Le mercredi 9 février 2022 à 17:43
60 jours nous séparent du premier tour de l’élection présidentielle. Ce week-end, l’heure était aux grands meetings : Eric Zemmour rassemblait ses partisans à Lille tandis que Marine Le Pen réunissait ses militants à Reims. Plus tôt dans la semaine, l’heure était aux grands oraux. Celui de la Police, s’est tenu mercredi à l’initiative du syndicat Alliance Police nationale. A la tribune se sont succédé Valérie Pécresse, Eric Zemmour, Marine Le Pen puis Gérald Darmanin qui représentait le candidat non encore déclaré, Emmanuel Macron. Tous ont répondu aux questions des policiers. Tous ont parlé de Justice. Mais presque aucun n’a parlé de… Police.
« Le problème de la Police, c'est la Justice ! ». Le 19 mai 2021, devant l’Assemblée Nationale, les mots tonnent.
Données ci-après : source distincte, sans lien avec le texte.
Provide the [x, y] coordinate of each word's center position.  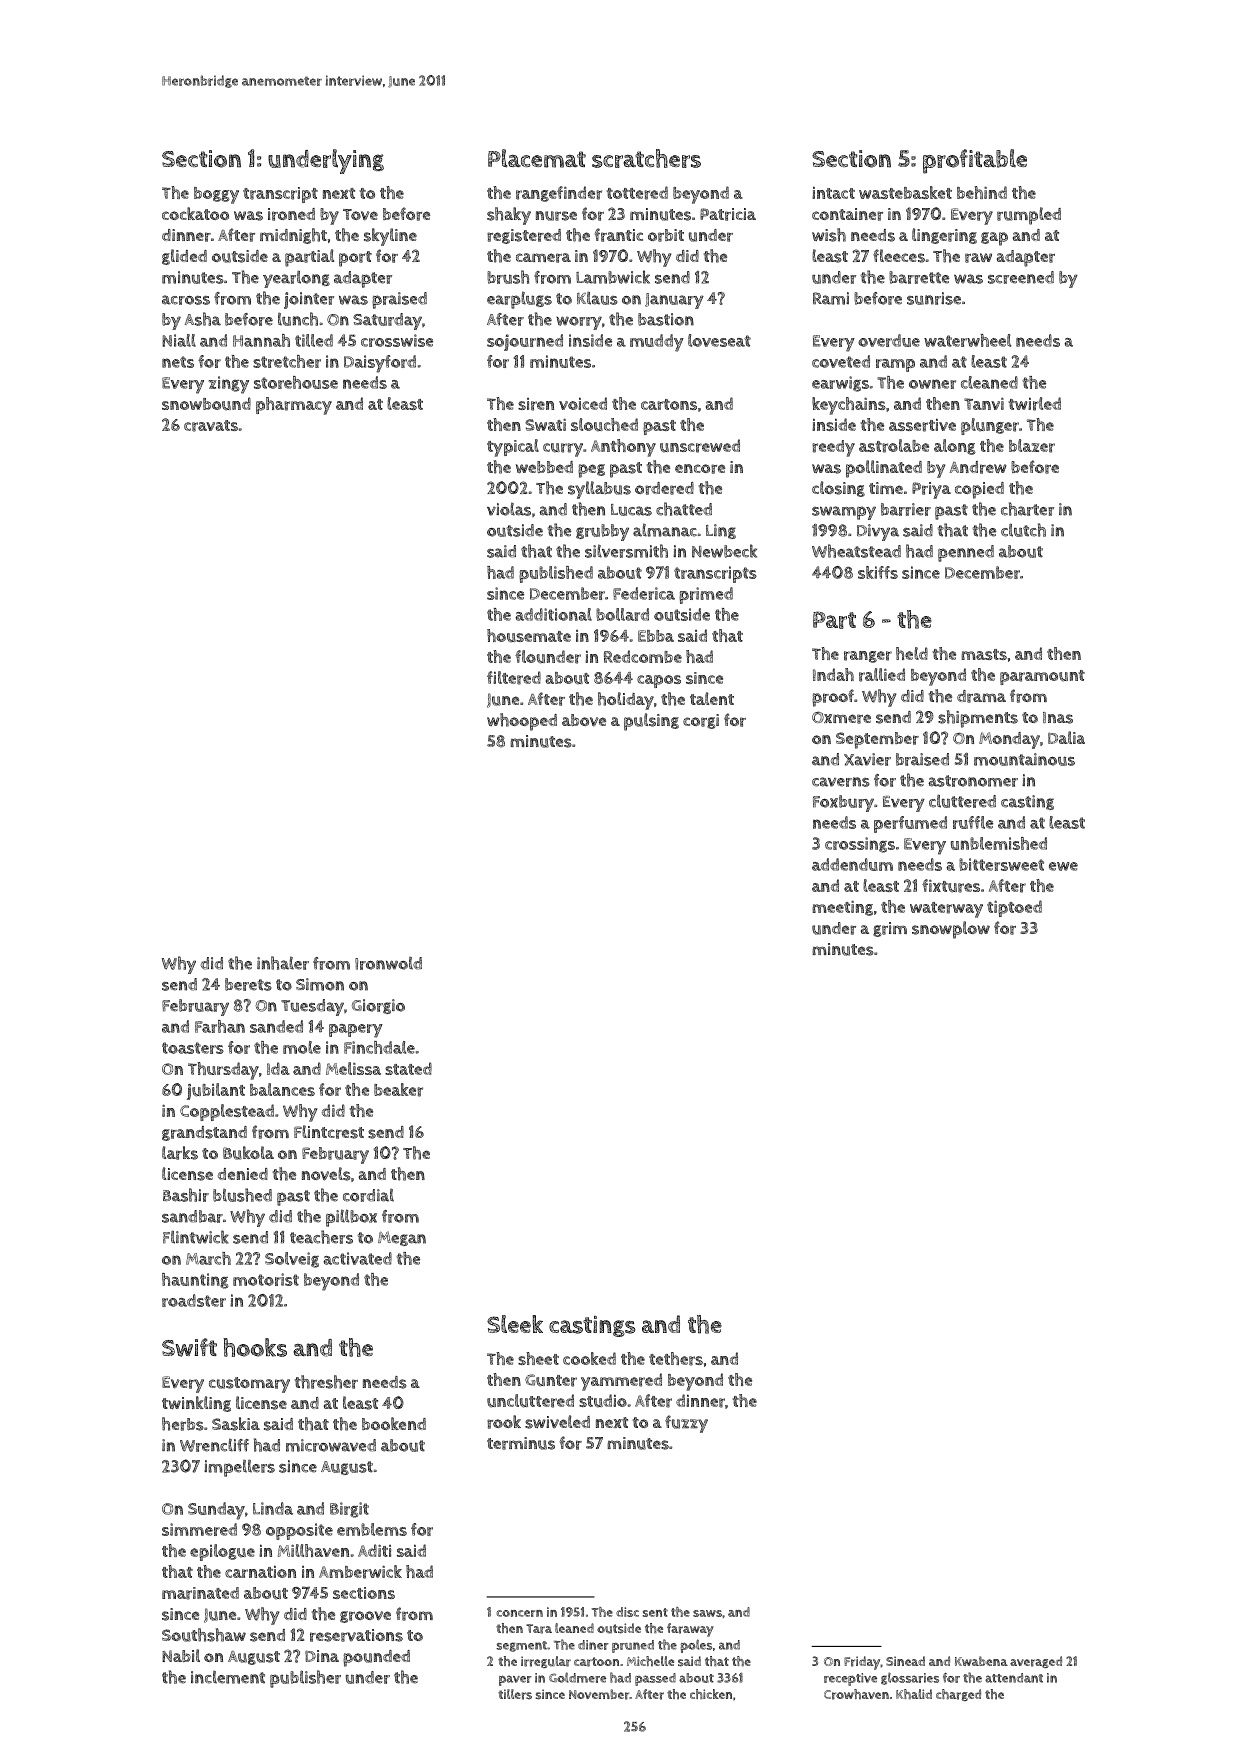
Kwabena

Deux semaines après le meurtre du brigadier Eric Masson à Avignon, l’émotion laisse place à une colère vive qui cible plus particulièrement la Justice. Pour les policiers réunis ce jour-là, trop c’est trop : la procédure pénale est trop lourde, les mesures alternatives aux poursuites sont trop fréquentes, les sanctions sont trop clémentes, les peines sont trop peu exécutées… Dans la foule réunie ce jour-là, les partis politiques sont présents. Les doléances des policiers en colère sont écoutées. Beaucoup des programmes présidentiels se sont écrits ce 19 mai 2021.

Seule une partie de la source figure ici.